## Task statement
Starting at the line that contains "Leave a message (231, 135)" and running through the end of the rows, inclusive, rewrite every line, requests included, with each coordinate in the answers multiplied by 1.55 and rounded to a whole number, halves going up. Leave every other number unchanged.

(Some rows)
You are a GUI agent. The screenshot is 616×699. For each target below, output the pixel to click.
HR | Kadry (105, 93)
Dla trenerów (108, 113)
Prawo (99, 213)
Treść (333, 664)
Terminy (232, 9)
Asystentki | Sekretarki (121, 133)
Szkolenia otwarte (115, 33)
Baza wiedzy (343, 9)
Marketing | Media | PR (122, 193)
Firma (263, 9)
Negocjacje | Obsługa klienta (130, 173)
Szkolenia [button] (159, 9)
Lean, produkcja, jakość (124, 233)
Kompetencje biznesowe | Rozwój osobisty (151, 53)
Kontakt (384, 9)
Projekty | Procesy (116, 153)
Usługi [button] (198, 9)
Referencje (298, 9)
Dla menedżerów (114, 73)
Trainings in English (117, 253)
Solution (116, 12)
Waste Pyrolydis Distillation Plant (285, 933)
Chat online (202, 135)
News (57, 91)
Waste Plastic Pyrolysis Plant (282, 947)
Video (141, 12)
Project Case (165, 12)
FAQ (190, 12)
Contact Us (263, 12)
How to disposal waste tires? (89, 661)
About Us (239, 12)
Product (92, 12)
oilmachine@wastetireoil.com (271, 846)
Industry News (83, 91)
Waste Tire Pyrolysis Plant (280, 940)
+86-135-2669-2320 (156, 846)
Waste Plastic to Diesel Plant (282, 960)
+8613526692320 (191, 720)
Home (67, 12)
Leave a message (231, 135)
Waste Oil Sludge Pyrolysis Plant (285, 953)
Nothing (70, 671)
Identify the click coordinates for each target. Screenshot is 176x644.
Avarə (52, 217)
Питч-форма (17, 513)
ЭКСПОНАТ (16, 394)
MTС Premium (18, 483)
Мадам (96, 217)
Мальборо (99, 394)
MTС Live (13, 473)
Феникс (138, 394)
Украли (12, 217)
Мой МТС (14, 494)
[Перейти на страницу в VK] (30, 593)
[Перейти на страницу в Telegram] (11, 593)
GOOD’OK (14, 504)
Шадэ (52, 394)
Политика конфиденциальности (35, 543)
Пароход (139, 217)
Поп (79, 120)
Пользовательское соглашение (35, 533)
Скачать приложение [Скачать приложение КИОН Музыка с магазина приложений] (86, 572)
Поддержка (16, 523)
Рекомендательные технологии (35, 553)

## Reply
Leave a message (358, 209)
Waste Oil Sludge Pyrolysis Plant (442, 1477)
Nothing (109, 1040)
Identify the click coordinates for each target. Screenshot is 176x644.
Avarə (81, 336)
Питч-форма (26, 795)
ЭКСПОНАТ (25, 611)
MTС Premium (28, 749)
Мадам (149, 336)
Мальборо (153, 611)
MTС Live (20, 733)
Феникс (214, 611)
Украли (19, 336)
Мой МТС (22, 766)
[Перейти на страницу в VK] (47, 919)
[Перейти на страницу в Telegram] (17, 919)
GOOD’OK (22, 781)
Шадэ (81, 611)
Политика конфиденциальности (54, 842)
Пароход (215, 336)
Поп (122, 186)
Пользовательское соглашение (54, 826)
Скачать приложение [Скачать приложение КИОН Музыка с магазина приложений] (133, 887)
Поддержка (25, 811)
Рекомендательные технологии (54, 857)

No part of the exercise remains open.